Per Kurowski October 26, 2011 at 8:22 am

Astonishingly, or perhaps not, Haldane makes no mention of the role that the pillar of the Basel bank regulations, namely the capital requirements that discriminated based on ex-ante perceived risk, played in the increase of bank leverage… as if the regulators, playing risk-managers for the world by means of arbitrarily assigning their risk-weights, and which for instance allowed the banks to build up their exposure to Greece leveraging their capital over 60 to 1, had nothing to do with it.

Martin Brock October 26, 2011 at 9:37 am

If regulators allowed banks to take risks, as opposed to compelling them to take risks, I don’t have a problem with it. Regulators should allow banks to take any risk they like in my way of thinking.

If banks “allowed” to take risks somehow merit a bailout when the risks that they’re “allowed” to take generate losses, that’s the problem.

Methinks1776 October 26, 2011 at 8:33 pm


Hobson October 26, 2011 at 9:37 am

Actually Haldane’s comments make very little sense.

Whatever the share of a bank’s balance sheet equity represents, it represents 100% of the money invested by the bank’s shareholders. None of them want to lose any of their money no matter no matter how small a fraction it represents of the bank’s balance sheet. In theory they would exercise all the control they have to avoid losing their investment.

The quantum of control of shareholders is not affected by the fraction that equity represents on the balance sheet.

Moreover, shareholders “control” publicly traded banks (or any other kind of publicly traded corporation) more in theory than in practice, because: (1) Most shareholders are so diversified with their investments that they can afford to pay little attention to any one holding, (2) They typically assume that they know less about banking than the bankers, (3) They are informed about what the bank is doing as little as the bank thinks it can get away with, (4) The shareholders are no more likely to appreciate the hazards of bank’s actions than are the bank’s board or officers, and (5) The means of coordinating the exercise of shareholder action so that it is large enough to have any effect are few and cumbersome.
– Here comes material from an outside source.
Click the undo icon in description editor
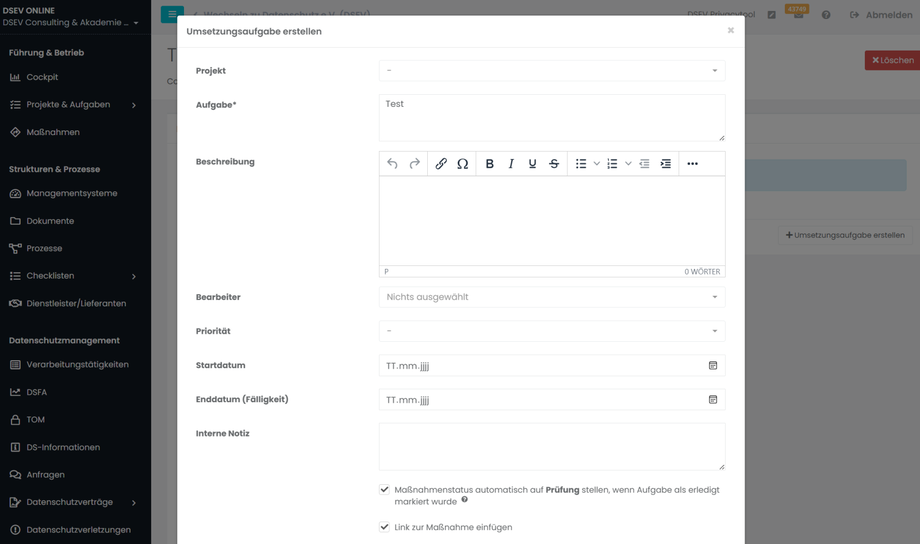The width and height of the screenshot is (920, 544). (393, 164)
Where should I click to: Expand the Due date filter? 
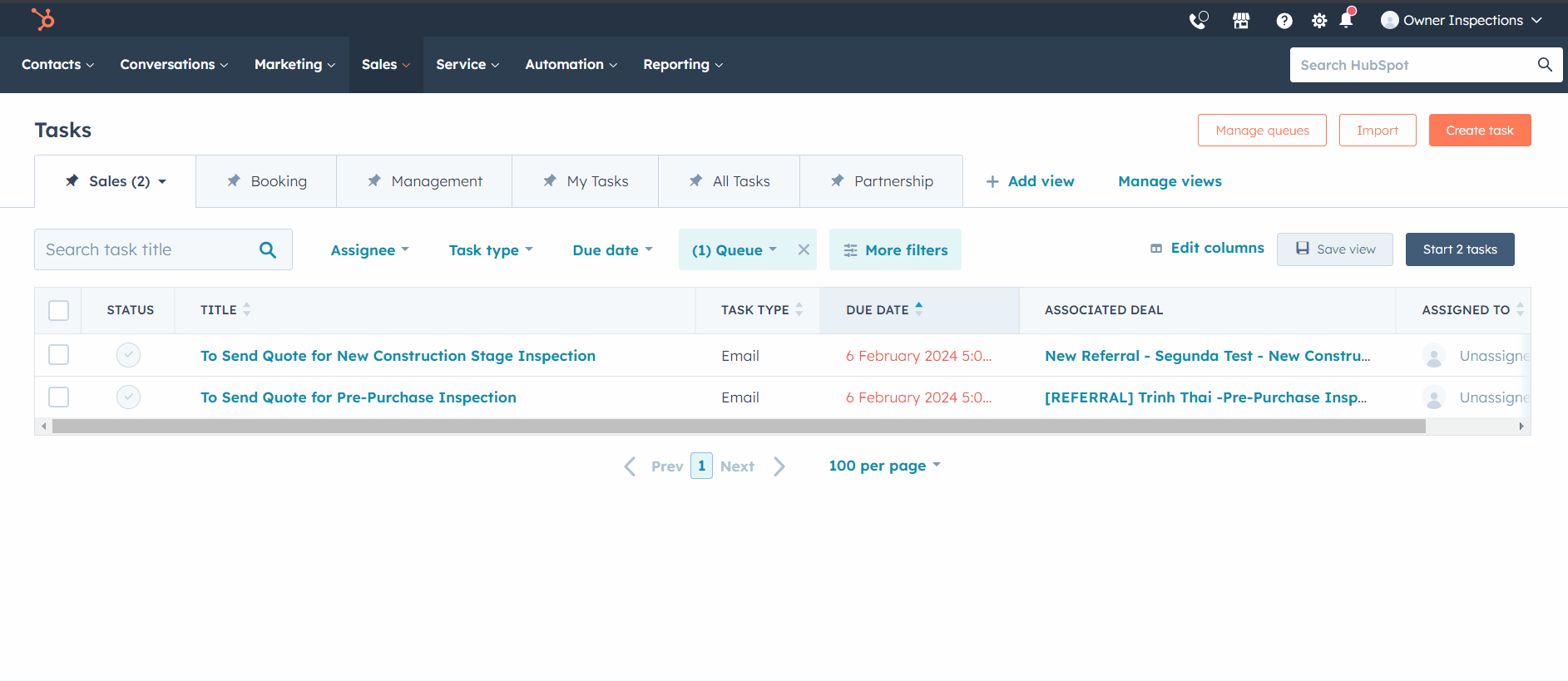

This is true (now and even more so 100 years ago) no matter the share of the balance sheet equity happens to represent.

Haldane appear to be ad hoc storytelling at its finest because it sounds erudite and it is new to most listeners. The storytelling is so good it can suck in some really smart people. It’s a great illustration of Russ’s confirmation bias concern.

Martin Brock October 26, 2011 at 9:56 am

The quantum of control of shareholders is not affected by the fraction that equity represents on the balance sheet.
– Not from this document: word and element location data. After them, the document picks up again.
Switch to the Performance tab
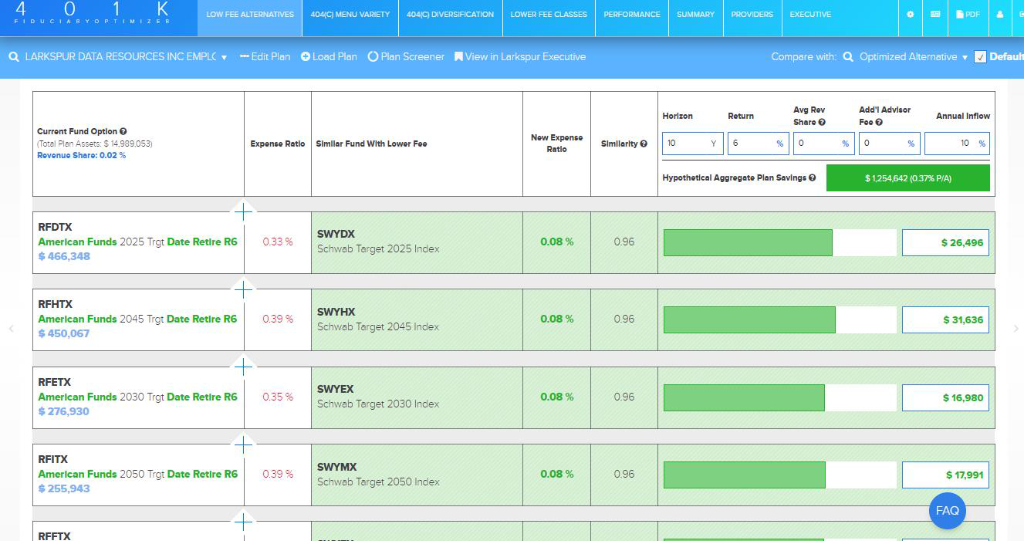The width and height of the screenshot is (1024, 541). click(633, 15)

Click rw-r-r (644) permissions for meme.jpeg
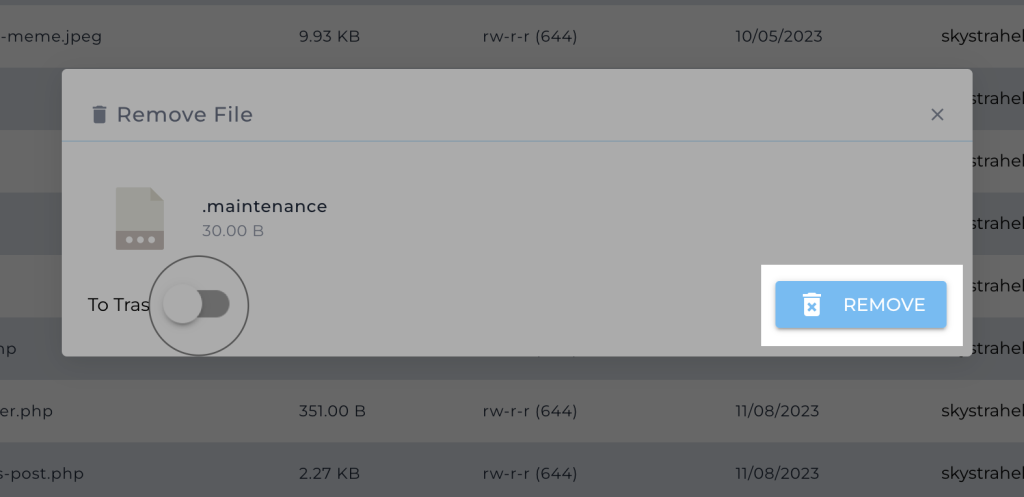529,37
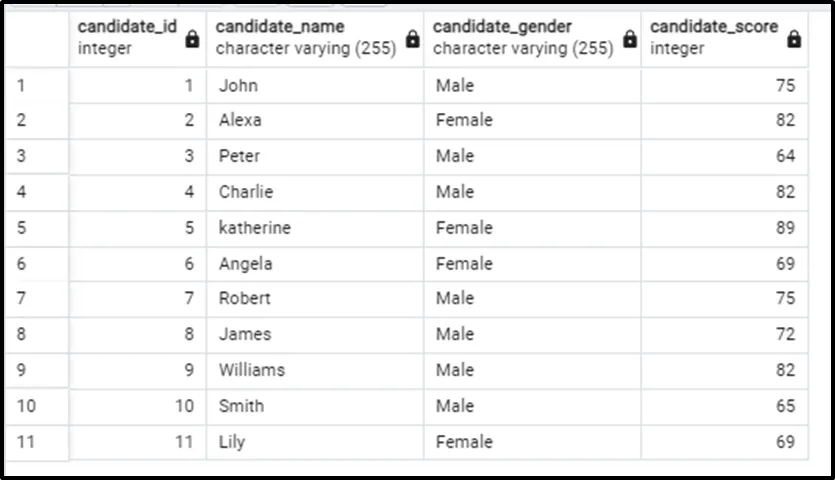Click lock icon in candidate_name column header

point(412,39)
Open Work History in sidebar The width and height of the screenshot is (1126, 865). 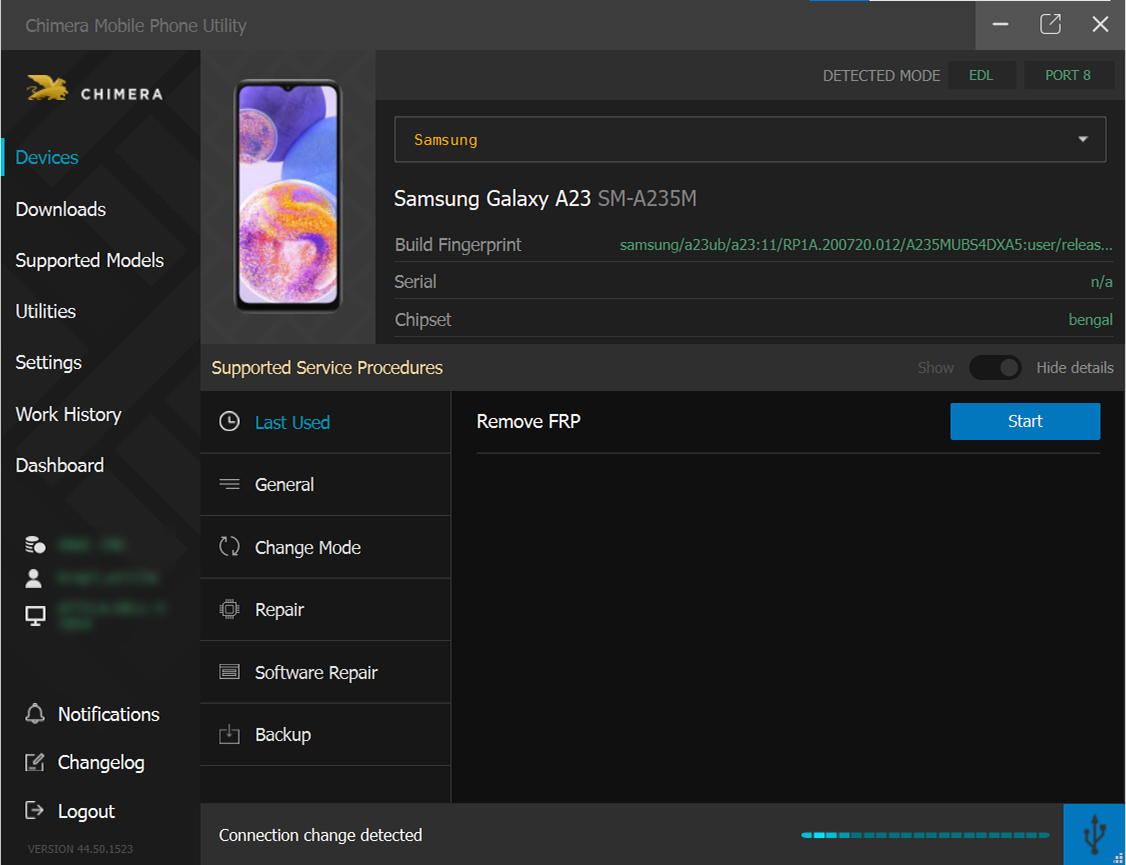tap(68, 414)
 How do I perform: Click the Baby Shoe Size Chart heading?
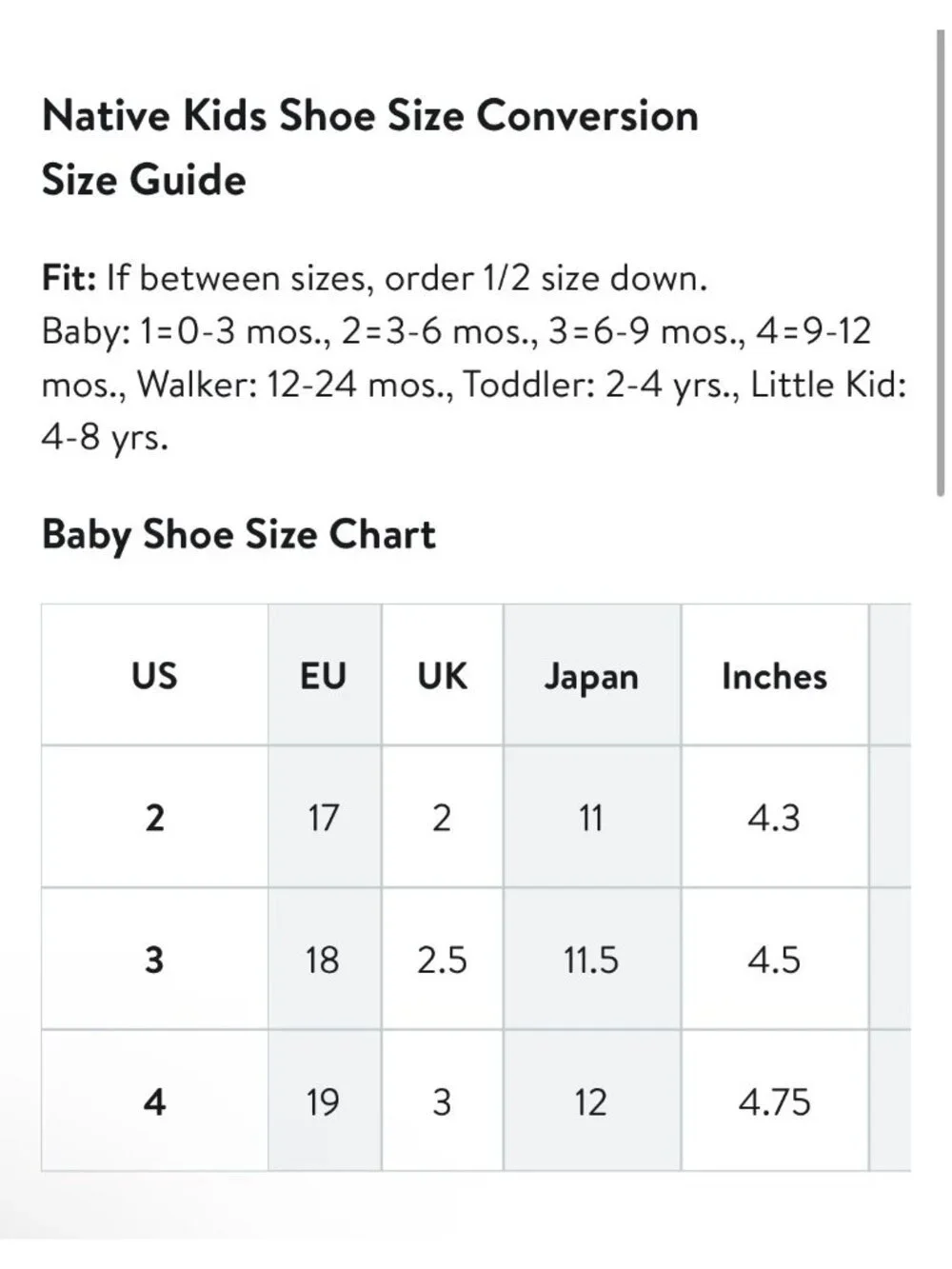pyautogui.click(x=239, y=535)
The fraction that equity represents affects the risk that shareholders will bear, because the upside of a highly leveraged balance sheet is theoretically unlimited, while the downside is limited to the shareholder’s investment. The large upside rewards involve black swans and fat-tailed risk distributions. Some people reap huge rewards by taking these risks, but diversification does not lower the risk.

Moreover, shareholders “control” publicly traded banks (or any other kind of publicly traded corporation) more in theory than in practice …

That’s also true. The shareholders’ administrative surrogates.actually make the risky decisions on a daily basis, and these surrogates are even more insulated from the downside. Often, they’re salaried employees with golden parachutes of one form or another.

jim October 26, 2011 at 10:06 am

Have banks been financing the compounding increases in unrepayable gov’t debt? 2nd Question – who will be paying the Piper?

Appo Agbamu October 26, 2011 at 5:22 pm

GenAppo is a blog that gives insight to our generation on economic issues that will impact us. These decision are being made whether or not we get involved. Lets Reclaim Our Future.

Canada Goose on Sale October 26, 2011 at 10:57 pm

In my opinion, the bank always has an exorbitant profit from the common people, they are the winner for ever.

Ken October 26, 2011 at 11:32 pm


The wonderful thing about free trade is that it is win-win. When someone wins, like the banks in your example, the “common people”, as you call them, win as well. They have a safe place to store their money and they have access to credit with which to buy things, like houses and cars.

Richard Epstein clearly explains this.